Task to carry out: Using the records below, quote only the span that opens with the line containing "Viewport: 1912px width, 916px height." and closes with the line containing "Expand the Loudness", exactly and inclusively.

**** Data for analysis ****

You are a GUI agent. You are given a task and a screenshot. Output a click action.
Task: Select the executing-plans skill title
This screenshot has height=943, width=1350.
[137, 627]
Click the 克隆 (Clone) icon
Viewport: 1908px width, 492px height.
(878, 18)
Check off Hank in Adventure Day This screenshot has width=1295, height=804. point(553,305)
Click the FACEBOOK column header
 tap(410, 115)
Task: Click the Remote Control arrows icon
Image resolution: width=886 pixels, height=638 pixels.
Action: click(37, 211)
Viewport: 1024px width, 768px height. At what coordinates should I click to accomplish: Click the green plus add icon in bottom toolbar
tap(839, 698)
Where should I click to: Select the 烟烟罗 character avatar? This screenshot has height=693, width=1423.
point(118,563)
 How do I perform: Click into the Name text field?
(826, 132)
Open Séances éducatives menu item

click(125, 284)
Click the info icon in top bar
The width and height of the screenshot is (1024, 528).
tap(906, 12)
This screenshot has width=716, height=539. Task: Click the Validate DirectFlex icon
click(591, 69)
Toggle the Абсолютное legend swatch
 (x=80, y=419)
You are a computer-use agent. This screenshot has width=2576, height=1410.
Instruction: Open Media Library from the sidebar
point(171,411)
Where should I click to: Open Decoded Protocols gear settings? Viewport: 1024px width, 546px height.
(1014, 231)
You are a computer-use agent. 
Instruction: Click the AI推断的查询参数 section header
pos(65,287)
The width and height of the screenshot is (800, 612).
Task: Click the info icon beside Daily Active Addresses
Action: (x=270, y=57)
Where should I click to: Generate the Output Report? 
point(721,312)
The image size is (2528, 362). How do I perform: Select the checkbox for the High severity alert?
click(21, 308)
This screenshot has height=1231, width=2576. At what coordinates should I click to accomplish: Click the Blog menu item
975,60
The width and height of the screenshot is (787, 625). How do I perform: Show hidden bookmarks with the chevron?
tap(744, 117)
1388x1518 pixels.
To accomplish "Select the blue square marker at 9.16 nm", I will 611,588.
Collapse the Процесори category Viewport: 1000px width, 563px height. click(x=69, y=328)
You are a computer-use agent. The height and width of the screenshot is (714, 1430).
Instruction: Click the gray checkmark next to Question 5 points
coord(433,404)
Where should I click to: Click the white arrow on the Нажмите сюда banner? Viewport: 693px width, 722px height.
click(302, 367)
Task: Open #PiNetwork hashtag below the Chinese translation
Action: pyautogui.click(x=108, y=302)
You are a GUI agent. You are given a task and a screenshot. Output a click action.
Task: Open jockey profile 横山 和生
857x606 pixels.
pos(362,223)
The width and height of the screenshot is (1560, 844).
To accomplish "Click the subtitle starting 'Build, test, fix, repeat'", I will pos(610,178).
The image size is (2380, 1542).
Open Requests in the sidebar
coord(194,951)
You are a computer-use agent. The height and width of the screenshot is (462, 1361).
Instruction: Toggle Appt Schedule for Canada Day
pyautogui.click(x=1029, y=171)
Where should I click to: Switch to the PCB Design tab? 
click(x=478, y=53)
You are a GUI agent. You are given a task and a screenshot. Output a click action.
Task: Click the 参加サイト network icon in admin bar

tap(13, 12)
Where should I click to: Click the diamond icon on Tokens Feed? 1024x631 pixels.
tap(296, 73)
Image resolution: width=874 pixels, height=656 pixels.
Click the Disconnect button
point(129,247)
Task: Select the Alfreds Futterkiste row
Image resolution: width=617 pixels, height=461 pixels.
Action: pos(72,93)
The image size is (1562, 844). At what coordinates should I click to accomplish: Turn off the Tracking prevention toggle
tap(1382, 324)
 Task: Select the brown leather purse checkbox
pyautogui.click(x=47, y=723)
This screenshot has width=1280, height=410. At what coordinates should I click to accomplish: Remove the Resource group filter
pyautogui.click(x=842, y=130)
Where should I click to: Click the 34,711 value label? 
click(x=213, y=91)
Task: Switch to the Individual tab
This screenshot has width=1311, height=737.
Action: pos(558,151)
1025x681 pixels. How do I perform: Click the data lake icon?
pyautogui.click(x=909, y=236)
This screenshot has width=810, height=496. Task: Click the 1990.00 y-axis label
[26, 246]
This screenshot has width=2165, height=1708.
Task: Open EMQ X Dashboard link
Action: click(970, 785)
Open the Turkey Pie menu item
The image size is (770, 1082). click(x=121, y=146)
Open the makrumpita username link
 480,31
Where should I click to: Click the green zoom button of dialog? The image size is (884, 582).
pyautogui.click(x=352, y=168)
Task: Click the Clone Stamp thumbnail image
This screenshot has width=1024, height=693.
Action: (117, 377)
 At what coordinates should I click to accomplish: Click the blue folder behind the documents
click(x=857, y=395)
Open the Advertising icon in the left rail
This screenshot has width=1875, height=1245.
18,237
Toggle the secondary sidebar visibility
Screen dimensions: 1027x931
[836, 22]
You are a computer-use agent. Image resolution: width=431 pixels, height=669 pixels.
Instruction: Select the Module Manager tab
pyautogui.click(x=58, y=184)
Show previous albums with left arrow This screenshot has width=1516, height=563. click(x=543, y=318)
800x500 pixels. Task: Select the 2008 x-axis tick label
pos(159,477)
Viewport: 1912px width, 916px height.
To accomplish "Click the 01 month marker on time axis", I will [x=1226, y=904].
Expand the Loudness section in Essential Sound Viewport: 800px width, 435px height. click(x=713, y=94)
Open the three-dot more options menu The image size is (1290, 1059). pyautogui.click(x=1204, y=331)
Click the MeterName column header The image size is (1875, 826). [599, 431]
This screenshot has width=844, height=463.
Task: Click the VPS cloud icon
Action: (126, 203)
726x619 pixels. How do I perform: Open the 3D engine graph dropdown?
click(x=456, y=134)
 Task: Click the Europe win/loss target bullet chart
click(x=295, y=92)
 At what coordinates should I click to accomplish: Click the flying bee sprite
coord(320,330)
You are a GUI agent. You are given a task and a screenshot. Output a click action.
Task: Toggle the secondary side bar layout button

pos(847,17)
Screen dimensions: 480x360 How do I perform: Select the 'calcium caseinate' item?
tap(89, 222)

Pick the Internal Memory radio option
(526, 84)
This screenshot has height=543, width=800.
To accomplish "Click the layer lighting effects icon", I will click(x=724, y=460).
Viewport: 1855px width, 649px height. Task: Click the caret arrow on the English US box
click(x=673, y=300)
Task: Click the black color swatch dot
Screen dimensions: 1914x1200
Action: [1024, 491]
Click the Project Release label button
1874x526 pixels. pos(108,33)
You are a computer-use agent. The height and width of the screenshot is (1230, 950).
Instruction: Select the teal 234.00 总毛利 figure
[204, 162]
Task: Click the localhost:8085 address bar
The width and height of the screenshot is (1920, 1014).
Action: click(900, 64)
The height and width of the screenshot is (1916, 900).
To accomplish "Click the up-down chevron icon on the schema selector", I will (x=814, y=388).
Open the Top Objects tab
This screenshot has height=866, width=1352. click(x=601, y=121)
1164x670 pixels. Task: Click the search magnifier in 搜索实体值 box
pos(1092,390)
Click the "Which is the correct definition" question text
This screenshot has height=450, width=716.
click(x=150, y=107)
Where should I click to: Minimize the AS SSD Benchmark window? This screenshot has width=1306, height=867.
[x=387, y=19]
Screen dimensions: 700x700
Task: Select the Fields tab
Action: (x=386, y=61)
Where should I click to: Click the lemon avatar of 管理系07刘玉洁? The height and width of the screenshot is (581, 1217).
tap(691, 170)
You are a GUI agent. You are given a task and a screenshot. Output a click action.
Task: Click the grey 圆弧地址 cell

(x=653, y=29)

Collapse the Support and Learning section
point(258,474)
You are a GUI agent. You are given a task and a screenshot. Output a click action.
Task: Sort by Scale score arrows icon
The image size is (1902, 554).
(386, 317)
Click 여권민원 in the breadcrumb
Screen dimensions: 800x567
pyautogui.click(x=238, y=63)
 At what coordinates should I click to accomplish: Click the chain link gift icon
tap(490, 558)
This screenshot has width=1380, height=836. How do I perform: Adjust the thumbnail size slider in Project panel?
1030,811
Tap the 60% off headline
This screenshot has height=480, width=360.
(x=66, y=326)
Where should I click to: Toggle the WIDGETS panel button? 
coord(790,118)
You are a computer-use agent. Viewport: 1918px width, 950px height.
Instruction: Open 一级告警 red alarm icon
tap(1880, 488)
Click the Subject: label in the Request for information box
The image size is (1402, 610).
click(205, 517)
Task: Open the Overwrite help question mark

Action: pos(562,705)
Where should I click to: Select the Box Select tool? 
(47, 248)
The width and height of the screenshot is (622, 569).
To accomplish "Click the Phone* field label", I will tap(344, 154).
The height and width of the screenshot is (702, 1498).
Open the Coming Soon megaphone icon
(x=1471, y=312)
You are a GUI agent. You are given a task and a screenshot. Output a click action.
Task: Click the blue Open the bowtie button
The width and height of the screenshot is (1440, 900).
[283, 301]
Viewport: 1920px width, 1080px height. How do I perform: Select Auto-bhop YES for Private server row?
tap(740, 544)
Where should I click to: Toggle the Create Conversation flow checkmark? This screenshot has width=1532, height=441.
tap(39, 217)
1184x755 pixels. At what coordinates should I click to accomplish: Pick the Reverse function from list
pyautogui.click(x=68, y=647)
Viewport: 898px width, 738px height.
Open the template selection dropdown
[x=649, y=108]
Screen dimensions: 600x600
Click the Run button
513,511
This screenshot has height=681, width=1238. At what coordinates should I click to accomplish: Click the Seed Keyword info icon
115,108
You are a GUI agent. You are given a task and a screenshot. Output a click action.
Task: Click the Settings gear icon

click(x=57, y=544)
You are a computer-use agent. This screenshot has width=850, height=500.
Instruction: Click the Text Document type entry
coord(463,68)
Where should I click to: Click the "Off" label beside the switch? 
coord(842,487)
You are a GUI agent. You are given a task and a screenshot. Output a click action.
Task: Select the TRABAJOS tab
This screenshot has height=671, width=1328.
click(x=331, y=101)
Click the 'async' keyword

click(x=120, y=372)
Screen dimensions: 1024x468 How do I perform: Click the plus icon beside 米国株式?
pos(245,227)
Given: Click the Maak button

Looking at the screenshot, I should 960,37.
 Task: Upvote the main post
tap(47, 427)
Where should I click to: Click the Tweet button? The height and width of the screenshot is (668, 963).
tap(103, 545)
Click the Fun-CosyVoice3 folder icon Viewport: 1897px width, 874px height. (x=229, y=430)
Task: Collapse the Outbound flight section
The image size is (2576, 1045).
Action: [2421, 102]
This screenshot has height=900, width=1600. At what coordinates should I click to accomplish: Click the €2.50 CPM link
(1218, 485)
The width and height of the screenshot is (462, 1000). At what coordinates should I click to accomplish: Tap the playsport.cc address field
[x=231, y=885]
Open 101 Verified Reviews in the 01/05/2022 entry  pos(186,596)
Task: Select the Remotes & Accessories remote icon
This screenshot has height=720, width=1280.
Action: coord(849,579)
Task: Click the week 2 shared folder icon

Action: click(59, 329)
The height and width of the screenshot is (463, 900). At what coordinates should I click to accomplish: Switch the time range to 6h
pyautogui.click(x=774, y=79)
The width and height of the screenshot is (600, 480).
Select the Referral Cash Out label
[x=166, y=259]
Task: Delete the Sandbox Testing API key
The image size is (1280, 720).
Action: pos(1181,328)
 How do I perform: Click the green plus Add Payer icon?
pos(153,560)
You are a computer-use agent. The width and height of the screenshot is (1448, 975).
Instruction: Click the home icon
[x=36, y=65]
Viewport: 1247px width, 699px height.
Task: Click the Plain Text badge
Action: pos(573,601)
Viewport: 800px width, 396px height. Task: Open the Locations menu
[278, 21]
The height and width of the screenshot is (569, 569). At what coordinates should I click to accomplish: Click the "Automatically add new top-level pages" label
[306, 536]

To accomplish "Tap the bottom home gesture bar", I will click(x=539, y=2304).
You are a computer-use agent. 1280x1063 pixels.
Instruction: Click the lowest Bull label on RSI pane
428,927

****

The completed task:
Viewport: 1912px width, 916px height.
To accomplish "Click the 01 month marker on time axis", I will [x=1226, y=904].
Expand the Loudness section in Essential Sound Viewport: 800px width, 435px height. click(x=713, y=94)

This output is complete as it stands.